Randomized controlled trials (RCTs) are the gold standard for clinical research. However, significant delays between completion of RCTs and adoption of evidence-based practices into clinical settings remain. Engagement of stakeholders and implementation-focused outcomes to augment traditional RCTs hold the potential to increase the impact of RCT outcomes for clinical practice and more rapidly lead to the adoption of evidence-based practices in clinical settings. The purpose of this study is to discuss hybrid effectiveness-implementation designs and use a project example to highlight important methodological considerations to enhance the impact of RCTs. A hybrid effectiveness-implementation study assessed the effectiveness and implementation potential of brief cognitive behavioral therapy (bCBT) for rural Veterans. A patient-randomized trial (bCBT vs. enhanced usual care) explored the impact on depression symptoms. Implementation elements included engagement of stakeholders and a multifaceted provider training and support program to increase bCBT use by providers in Veterans Health Administration (VA) community-based outpatient clinics. Implementation outcomes included the number of providers who adopted bCBT, provider fidelity, and delivery outcomes (e.g., use of measurement-based care, treatment engagement, and completion). Hybrid designs offer opportunities to improve the alignment between research and practice, potentially improving dissemination of evidence-based interventions and reducing known delays in the translation from research to practice. Expansion of traditional RCTs through collaborative stakeholder contributions and stakeholder/consumer-informed implementation approaches is critical to improve adoption postproject. Although hybrid designs offer significant benefits related to generalizability and adoption, these approaches involve complex procedures and processes and often come at the cost of reduced internal study controls.

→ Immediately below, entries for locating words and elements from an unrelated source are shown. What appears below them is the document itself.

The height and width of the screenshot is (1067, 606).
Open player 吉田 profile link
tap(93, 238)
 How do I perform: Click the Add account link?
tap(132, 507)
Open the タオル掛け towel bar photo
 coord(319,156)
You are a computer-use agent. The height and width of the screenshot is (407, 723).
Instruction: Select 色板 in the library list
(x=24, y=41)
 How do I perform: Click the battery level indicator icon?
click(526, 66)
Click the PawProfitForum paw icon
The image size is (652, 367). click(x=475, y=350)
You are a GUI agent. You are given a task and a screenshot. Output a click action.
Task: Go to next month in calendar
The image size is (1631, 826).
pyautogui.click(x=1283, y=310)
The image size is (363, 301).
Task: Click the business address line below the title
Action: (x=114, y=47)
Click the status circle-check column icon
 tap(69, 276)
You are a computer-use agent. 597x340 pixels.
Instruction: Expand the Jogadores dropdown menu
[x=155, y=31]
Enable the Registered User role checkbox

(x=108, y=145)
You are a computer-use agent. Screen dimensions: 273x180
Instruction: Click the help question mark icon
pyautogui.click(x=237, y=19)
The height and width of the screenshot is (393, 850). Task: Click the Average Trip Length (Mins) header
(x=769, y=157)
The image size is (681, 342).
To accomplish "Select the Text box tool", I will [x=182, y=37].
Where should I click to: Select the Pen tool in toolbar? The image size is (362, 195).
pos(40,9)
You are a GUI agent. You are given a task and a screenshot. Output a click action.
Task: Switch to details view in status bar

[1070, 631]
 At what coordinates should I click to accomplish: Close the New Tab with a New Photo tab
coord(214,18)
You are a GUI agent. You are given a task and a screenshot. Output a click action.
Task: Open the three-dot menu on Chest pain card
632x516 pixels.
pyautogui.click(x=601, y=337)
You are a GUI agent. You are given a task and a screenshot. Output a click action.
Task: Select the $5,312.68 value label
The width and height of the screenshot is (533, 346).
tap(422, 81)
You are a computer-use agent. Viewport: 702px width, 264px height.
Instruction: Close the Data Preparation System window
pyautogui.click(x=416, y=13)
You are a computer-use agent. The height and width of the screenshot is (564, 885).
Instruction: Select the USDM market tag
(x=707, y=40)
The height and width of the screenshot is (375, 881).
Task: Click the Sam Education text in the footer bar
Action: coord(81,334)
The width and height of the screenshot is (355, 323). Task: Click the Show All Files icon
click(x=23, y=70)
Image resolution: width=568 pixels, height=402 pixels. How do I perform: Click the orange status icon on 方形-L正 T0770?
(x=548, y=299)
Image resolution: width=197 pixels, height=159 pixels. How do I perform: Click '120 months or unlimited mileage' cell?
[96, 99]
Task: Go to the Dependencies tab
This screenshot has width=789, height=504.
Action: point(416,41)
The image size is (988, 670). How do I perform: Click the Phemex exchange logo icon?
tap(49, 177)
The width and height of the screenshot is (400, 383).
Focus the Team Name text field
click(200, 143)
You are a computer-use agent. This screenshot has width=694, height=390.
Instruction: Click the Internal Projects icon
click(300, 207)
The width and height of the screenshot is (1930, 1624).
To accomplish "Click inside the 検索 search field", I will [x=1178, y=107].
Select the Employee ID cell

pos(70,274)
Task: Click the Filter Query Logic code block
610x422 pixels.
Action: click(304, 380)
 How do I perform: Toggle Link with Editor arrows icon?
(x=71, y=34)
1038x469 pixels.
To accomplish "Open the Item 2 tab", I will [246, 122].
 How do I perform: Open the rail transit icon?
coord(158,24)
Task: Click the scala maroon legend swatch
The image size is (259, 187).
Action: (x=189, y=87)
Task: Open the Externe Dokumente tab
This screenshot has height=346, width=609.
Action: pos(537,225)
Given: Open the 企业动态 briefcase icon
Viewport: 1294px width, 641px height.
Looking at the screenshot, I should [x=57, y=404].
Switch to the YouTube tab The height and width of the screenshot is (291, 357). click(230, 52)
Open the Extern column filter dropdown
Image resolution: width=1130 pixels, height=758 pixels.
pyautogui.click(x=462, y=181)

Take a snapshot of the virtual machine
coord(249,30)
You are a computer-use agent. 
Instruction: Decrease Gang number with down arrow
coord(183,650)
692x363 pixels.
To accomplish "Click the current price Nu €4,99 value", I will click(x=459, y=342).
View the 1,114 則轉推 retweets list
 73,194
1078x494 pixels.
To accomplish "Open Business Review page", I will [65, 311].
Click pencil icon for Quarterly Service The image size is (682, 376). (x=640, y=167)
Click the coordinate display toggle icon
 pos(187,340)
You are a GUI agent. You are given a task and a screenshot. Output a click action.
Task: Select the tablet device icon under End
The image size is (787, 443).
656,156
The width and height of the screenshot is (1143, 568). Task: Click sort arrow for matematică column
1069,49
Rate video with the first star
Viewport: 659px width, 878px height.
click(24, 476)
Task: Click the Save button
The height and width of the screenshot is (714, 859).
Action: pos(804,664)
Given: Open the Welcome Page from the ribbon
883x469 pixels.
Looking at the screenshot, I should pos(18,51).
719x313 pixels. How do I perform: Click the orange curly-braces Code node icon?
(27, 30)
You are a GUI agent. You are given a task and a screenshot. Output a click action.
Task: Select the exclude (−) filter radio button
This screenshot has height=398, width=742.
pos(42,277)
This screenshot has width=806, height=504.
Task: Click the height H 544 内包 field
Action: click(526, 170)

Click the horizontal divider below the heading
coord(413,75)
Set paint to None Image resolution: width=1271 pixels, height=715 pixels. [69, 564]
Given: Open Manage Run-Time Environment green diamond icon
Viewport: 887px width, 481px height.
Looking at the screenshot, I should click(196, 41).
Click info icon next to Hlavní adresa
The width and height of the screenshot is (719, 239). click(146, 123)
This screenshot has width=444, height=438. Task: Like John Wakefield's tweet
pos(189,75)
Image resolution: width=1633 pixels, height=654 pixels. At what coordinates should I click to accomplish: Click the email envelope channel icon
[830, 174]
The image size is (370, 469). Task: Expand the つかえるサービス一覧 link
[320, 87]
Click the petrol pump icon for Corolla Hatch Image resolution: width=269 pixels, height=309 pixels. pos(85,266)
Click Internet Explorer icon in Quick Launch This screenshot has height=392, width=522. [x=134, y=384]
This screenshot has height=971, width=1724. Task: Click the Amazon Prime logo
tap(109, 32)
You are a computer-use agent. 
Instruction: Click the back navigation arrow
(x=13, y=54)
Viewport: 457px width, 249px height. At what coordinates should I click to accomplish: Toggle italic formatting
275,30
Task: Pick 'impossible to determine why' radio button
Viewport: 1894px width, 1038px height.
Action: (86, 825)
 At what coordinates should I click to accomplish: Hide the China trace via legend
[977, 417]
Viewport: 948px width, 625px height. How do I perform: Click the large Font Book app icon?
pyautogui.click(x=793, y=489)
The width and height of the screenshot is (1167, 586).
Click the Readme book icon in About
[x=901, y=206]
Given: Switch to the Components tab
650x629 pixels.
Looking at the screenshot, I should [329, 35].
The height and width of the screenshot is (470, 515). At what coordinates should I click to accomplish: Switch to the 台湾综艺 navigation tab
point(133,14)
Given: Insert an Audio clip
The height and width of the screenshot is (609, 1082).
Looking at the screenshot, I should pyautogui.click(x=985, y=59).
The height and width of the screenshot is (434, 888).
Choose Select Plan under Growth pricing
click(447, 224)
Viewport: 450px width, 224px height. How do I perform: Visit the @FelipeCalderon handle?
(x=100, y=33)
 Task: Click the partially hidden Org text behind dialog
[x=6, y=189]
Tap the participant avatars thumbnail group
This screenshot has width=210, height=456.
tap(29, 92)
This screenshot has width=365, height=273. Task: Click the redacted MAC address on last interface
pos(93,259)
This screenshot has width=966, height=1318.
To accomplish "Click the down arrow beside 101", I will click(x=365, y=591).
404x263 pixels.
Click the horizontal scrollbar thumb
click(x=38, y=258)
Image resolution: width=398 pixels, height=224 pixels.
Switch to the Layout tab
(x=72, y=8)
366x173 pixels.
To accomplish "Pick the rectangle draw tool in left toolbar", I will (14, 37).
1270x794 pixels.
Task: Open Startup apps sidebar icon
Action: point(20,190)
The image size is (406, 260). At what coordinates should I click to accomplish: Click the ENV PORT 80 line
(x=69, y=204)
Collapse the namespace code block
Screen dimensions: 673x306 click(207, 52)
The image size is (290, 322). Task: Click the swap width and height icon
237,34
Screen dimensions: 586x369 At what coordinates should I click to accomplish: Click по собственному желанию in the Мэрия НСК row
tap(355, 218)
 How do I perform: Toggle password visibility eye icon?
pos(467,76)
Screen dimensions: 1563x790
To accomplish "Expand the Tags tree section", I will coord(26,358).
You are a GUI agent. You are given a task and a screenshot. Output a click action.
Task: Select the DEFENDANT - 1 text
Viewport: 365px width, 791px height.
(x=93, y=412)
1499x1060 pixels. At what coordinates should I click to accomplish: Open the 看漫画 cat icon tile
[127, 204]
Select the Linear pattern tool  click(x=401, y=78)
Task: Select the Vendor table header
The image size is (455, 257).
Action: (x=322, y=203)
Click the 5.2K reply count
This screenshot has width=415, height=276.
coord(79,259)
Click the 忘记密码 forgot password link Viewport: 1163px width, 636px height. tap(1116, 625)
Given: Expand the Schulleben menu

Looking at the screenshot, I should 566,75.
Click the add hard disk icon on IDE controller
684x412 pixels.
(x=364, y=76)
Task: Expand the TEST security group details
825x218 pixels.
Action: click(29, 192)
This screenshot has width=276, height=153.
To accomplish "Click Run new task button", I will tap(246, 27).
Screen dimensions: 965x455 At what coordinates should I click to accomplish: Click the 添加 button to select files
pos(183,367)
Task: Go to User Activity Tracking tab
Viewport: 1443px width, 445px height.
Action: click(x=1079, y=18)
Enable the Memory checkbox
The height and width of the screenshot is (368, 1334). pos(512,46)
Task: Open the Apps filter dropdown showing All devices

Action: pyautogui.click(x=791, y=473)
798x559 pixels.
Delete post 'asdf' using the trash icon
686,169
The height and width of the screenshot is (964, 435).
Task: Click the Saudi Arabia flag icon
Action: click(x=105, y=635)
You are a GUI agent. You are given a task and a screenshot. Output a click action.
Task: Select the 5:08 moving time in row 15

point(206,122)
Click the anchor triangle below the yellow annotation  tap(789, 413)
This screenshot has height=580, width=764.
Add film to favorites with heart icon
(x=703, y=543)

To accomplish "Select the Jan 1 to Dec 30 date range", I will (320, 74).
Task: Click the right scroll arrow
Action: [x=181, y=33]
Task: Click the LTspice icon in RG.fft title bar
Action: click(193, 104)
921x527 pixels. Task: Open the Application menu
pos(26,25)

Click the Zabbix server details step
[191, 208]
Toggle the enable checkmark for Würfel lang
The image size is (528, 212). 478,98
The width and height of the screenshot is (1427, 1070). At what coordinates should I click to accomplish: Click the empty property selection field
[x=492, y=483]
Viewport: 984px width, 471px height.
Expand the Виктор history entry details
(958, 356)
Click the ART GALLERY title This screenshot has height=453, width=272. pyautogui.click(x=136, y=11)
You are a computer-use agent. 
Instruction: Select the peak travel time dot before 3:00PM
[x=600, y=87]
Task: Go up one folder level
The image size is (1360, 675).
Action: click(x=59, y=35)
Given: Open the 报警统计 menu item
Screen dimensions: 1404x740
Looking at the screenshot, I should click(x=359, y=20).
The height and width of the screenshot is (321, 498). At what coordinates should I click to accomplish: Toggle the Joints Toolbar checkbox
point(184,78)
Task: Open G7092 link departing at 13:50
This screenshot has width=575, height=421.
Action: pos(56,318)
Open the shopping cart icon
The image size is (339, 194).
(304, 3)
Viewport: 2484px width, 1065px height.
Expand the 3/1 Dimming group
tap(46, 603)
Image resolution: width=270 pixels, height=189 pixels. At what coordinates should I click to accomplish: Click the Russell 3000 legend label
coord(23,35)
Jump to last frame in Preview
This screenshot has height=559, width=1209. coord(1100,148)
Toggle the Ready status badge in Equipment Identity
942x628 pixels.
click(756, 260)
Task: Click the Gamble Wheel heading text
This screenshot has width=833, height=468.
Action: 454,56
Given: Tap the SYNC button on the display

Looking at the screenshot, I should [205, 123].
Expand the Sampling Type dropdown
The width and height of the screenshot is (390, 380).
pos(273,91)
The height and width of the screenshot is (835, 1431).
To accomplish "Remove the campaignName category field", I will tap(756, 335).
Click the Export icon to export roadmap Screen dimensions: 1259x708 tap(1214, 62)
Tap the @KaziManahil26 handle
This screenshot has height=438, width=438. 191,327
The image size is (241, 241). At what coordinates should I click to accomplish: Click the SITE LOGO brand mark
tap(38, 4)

随机对照试验(RCTs)是临床研究的金标准。然而,随机对照试验完成后与将循证实践应用于临床环境之间仍存在显著延迟。让利益相关者参与并以实施为重点的结果来补充传统的随机对照试验,有可能增加随机对照试验结果对临床实践的影响,并更快地促使循证实践在临床环境中得到应用。本研究的目的是讨论混合有效性-实施设计,并通过一个项目实例来突出重要的方法学考量,以增强随机对照试验的影响。一项混合有效性-实施研究评估了简短认知行为疗法(bCBT)对农村退伍军人的有效性和实施潜力。一项患者随机试验(bCBT与强化常规护理对比)探讨了对抑郁症状的影响。实施要素包括利益相关者的参与以及一个多方面的提供者培训和支持项目,以增加退伍军人健康管理局(VA)社区门诊诊所的提供者对bCBT的使用。实施结果包括采用bCBT的提供者数量、提供者的保真度以及提供结果(如基于测量的护理的使用、治疗参与度和完成情况)。混合设计提供了改善研究与实践之间一致性的机会,有可能促进循证干预措施的传播,并减少从研究到实践转化过程中已知的延迟。通过利益相关者的协作贡献和基于利益相关者/消费者信息的实施方法来扩展传统的随机对照试验,对于提高项目后采纳率至关重要。尽管混合设计在普遍性和采纳方面有显著益处,但这些方法涉及复杂的程序和流程,并且往往以减少内部研究控制为代价。